* _Exercise_: What is needed is an exact copy of the records, with the images left out.

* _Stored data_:
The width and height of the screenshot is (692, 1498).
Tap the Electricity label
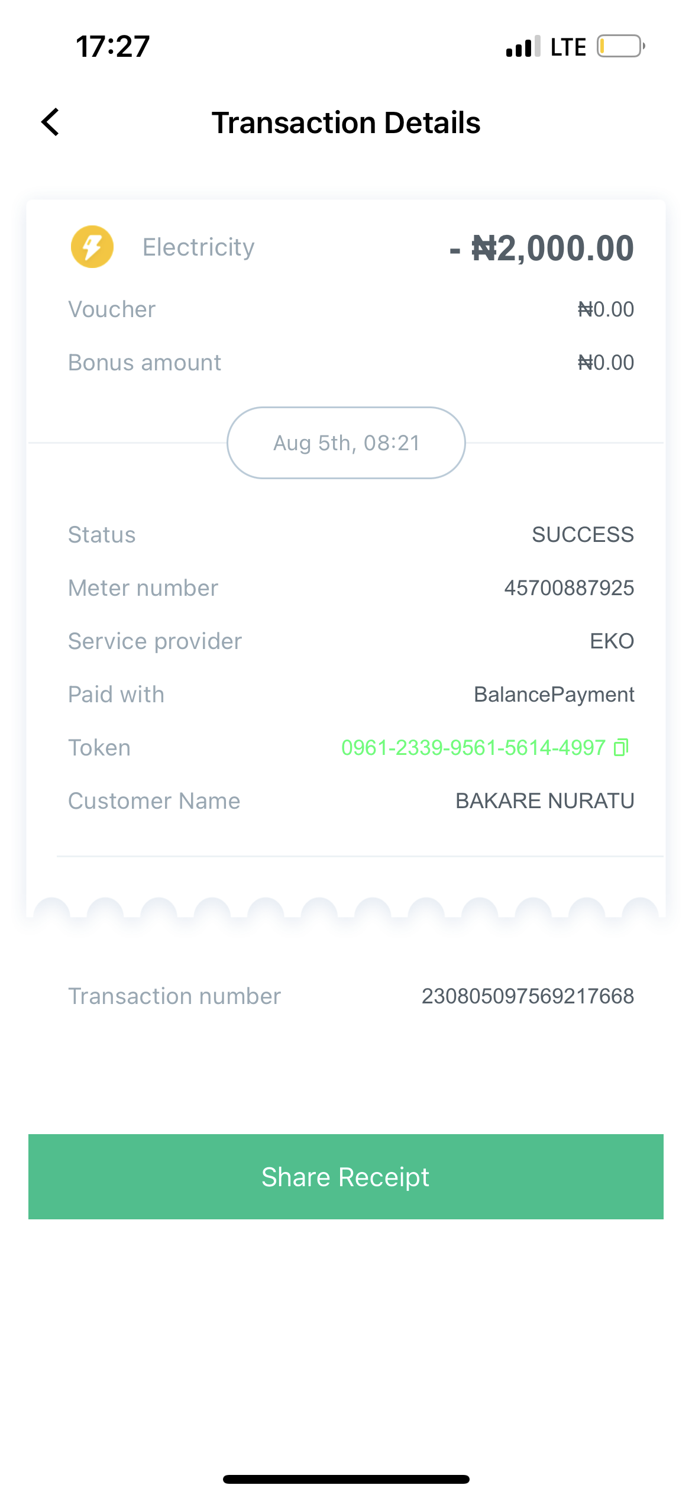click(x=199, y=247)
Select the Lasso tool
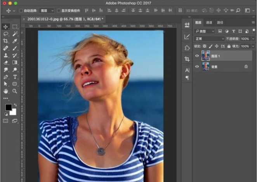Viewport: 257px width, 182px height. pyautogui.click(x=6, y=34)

* _Task output_:
The width and height of the screenshot is (692, 1498).
Tap the Electricity label
click(x=199, y=247)
Select the Lasso tool
Viewport: 257px width, 182px height. pyautogui.click(x=6, y=34)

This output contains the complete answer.